◆ GOALS
A. Quote the negotiation tips word for word, starting at "Look at why" and ending at "it from you?".
B. Continue the negotiation tips from the point where they stop.

We compiled some tips you should follow in order to have a successful negotiating process:

 

1. Why are we Negotiating?

Look at why you’re negotiating from both the sales person’s point-of-view and the customer’s point-of-view.  Think about it from the customer’s point-of-view. Why are they negotiating?  After all they could simply say, “Hmm I don’t like your deal as presented or I don’t even care what you’re presenting.  Here’s the deal we want.  It’s perfect for us, so take it or leave it.” Why is it that they’re willing to hang in there and negotiate with you when walking away would be a perfectly viable option?  Does this mean you have a better position of strength that you originally thought?  Do they need you more?  Does negotiating make it easier for them to buy it from you? 

By the time you’re negotiating, you have probably already delivered a proposal, which includes all of the fact-finding you would typically do in advance.  You figured out what they need, what to sell them, how to package it, how to describe it, what to charge them, when to deliver it and of course you have your own terms and conditions. 

 

2. The Concept of Ideal v.s. Walk-Away Points

Understand how your ideal and walk-away points fit into this. You understand your ideal customer.  Beyond a certain point, the customer will walk away.  What’s their ideal, and what’s their walk-away point?  You want to present something closer to their ideal because it will simplify the negotiating process, but at the same time, you don’t want go there if the only reason you’re negotiating at all is to make some money on this deal. 

In other words, maybe their ideal deal doesn’t work for you, from an economic point of view, or it takes up too much of your time and it ruins your business flow in some way. You need to not only anticipate what their ideal walk-away points are but what yours are and if you’re able to do that correctly, you’ll have a short, painless win-win style of negotiating.  Otherwise it will result in a situation where you will be leaving money on the table or where the client is unhappy.

(Stored records)
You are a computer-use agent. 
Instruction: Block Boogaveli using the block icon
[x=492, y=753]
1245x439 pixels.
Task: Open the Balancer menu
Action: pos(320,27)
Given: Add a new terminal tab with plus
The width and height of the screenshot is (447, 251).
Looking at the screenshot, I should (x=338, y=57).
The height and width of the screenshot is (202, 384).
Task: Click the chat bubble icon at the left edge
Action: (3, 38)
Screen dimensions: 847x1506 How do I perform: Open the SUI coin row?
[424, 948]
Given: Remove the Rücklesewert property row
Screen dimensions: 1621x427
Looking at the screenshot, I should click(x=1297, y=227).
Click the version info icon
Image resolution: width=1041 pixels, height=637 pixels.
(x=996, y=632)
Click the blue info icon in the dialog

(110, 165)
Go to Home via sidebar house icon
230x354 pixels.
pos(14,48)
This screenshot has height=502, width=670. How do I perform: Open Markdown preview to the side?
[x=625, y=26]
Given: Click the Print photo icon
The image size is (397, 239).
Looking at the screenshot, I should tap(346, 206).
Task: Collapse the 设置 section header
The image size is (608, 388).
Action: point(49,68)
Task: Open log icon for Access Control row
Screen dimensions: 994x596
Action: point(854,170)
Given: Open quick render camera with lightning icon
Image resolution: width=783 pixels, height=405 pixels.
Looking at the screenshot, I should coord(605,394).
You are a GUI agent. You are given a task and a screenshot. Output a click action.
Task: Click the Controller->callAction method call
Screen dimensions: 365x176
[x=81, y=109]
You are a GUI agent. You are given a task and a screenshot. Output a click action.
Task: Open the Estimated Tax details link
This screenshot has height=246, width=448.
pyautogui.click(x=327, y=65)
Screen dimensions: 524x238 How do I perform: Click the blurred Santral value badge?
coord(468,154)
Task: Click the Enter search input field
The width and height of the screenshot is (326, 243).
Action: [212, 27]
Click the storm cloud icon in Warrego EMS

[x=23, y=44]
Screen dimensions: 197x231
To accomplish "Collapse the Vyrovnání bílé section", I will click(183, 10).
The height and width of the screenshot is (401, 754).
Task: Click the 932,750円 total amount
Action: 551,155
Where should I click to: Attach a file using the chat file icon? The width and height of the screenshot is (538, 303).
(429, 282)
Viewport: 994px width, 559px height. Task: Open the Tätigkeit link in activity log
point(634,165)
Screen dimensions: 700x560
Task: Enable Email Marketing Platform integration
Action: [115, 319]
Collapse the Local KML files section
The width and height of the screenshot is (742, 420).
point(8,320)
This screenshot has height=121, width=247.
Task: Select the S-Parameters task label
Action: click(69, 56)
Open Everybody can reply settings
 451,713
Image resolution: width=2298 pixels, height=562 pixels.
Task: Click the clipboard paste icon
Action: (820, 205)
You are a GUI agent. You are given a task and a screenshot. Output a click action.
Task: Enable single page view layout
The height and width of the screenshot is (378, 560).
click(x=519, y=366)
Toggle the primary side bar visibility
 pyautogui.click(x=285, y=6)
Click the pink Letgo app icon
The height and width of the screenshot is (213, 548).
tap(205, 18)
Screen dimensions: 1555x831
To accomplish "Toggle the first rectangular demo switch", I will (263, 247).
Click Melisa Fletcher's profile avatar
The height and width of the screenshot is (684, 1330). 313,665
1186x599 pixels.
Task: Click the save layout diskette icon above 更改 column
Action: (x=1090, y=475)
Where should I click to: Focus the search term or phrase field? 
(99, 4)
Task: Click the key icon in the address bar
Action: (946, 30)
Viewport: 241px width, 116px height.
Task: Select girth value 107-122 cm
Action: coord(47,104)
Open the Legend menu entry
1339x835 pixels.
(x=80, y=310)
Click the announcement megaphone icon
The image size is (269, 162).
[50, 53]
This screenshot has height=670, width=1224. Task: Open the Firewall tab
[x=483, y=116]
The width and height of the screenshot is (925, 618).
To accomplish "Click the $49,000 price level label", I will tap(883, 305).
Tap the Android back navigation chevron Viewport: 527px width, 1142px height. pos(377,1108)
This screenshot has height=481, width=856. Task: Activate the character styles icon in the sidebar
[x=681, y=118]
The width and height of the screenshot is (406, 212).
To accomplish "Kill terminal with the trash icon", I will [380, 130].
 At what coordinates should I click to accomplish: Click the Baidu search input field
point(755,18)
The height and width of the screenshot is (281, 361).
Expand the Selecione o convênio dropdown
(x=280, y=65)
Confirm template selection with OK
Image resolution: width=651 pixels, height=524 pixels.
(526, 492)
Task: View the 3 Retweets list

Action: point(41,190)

◆ PER-TASK ANSWERS
A.
Look at why you’re negotiating from both the sales person’s point-of-view and the customer’s point-of-view.  Think about it from the customer’s point-of-view. Why are they negotiating?  After all they could simply say, “Hmm I don’t like your deal as presented or I don’t even care what you’re presenting.  Here’s the deal we want.  It’s perfect for us, so take it or leave it.” Why is it that they’re willing to hang in there and negotiate with you when walking away would be a perfectly viable option?  Does this mean you have a better position of strength that you originally thought?  Do they need you more?  Does negotiating make it easier for them to buy it from you?

B.
 

3. The Notion of Comprehensive Offerings

Very often the best way to deliver a package which looks valuable and in fact is valuable is by putting together several different offerings in terms of  products and services.  Taking one price, one product and trying to sell it to you, would make your offer a commodity.  But if you were to get a couple of products and other services, (maybe three, four, or five services) and put them all together, you can offer a great deal.  

My personal favorite strategy is to incorporate something for free into that package.  If I could insert just one thing of value for free, it brings the average of all the other pieces down and creates more value and makes it more difficult to turn down or compare. If I were to give you a free mango, you can no longer just compare my apples to my competitors’ apples. 

 

4. Don't Negotiate Against Yourself

Don’t do it. How do customers get you to do this?  They say, “Please lower the price” and you proceed. You can lower it a bit more, but when will it stop? To save yourself the trouble, why not ask them for a reaction before you ever counter offer.  When they ask you to lower the price, say, “How about if I lower it by $1? Will that work? If not, then how off are you? Without that reaction, you won’t know by how much you need to lower it. 

Only lower a deal if you really want to acquire this deal or to get a feel for how far off you really are from the ideal amount. Are you so far away from the target amount that it’s not even worth negotiating or are you so close that you could easily negotiate this? Decide on the best course of action and don’t negotiate against yourself. That is a strategy that only leads to price discounting and erosion of margins.

 

So keep those four things in mind and you’ll negotiate more artfully.  Understand why you’re negotiating, understand your ideal and walk-away points, understand the notion and strategy of comprehensive offerings and finally as a firm reminder: Don’t negotiate against yourself.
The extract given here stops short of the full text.